I thought that would be obvious from the context as a native app that needs
online access isn't much better on the subway than a webapp.

------
wouterinho
PPK is an idealist. Applications need to make money. Web applications on the
iPhone are slow and have less functionality so they make less money.

------
c1sc0
The essence of the AppStore hovers around marketing & distribution, not
technology. Apple set up a great distribution channel, making it super-easy
for developers to get paid & they are throwing in some free promotion to boot.
In the end, it's about money: can you afford the opportunity cost of _not_
being present on the AppStore & make money _right now_? What's the cost of
promoting your WebKit app going to be? Apple convinced people that it is ok to
pay a little money for simple apps that run on their mobile phone. _That_ was
Apple's genius move, not the technology that makes iPhone apps tick. If you
simply follow the money the whole AppStore debacle becomes a lot clearer.
· · ·
== PROMPT 1 ==
Reproduce the stretch of the App Store thread from "In the end, it's" through "a lot clearer.".
== PROMPT 2 ==
In the App Store thread, what does the last post call Apple's genius move?
· · ·
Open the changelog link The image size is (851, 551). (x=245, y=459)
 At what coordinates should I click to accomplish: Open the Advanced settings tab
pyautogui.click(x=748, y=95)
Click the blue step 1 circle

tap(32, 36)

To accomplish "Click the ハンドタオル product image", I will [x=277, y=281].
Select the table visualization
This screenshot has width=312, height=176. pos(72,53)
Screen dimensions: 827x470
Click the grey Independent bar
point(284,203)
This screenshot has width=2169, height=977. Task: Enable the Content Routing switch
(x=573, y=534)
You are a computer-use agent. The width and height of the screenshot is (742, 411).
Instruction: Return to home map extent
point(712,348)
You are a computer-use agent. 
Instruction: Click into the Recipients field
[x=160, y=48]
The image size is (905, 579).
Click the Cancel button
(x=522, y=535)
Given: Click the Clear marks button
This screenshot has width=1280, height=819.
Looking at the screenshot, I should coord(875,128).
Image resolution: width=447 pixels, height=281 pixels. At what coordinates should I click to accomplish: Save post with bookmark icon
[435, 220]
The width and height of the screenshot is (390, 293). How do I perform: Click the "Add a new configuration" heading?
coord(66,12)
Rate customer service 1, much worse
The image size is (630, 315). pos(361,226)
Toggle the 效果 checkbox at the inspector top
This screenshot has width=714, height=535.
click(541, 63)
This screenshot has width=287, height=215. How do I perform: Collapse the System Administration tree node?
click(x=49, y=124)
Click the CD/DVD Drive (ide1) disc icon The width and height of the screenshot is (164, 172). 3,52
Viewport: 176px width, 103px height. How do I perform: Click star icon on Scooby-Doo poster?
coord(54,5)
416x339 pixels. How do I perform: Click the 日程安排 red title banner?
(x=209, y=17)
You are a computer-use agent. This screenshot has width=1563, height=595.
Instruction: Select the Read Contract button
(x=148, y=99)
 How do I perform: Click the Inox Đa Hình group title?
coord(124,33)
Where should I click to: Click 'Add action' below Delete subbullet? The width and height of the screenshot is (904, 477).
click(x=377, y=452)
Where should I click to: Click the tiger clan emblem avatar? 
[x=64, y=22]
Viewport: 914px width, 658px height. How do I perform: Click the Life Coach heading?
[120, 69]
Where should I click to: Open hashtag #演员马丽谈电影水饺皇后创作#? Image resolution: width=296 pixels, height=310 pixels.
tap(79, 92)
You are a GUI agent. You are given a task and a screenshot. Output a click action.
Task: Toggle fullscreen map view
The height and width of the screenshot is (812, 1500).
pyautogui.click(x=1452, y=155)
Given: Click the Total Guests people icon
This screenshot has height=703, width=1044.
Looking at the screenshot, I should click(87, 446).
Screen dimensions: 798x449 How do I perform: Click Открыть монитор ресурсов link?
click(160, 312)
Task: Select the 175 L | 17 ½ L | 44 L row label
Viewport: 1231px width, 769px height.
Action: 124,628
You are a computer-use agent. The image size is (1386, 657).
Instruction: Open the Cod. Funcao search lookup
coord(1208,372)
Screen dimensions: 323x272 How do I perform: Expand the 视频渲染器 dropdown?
· · ·
== CORRECT RESPONSE 1 ==
In the end, it's about money: can you afford the opportunity cost of _not_
being present on the AppStore & make money _right now_? What's the cost of
promoting your WebKit app going to be? Apple convinced people that it is ok to
pay a little money for simple apps that run on their mobile phone. _That_ was
Apple's genius move, not the technology that makes iPhone apps tick. If you
simply follow the money the whole AppStore debacle becomes a lot clearer.

== CORRECT RESPONSE 2 ==
Convincing people that it is OK to pay a little money for simple apps that run on their mobile phone.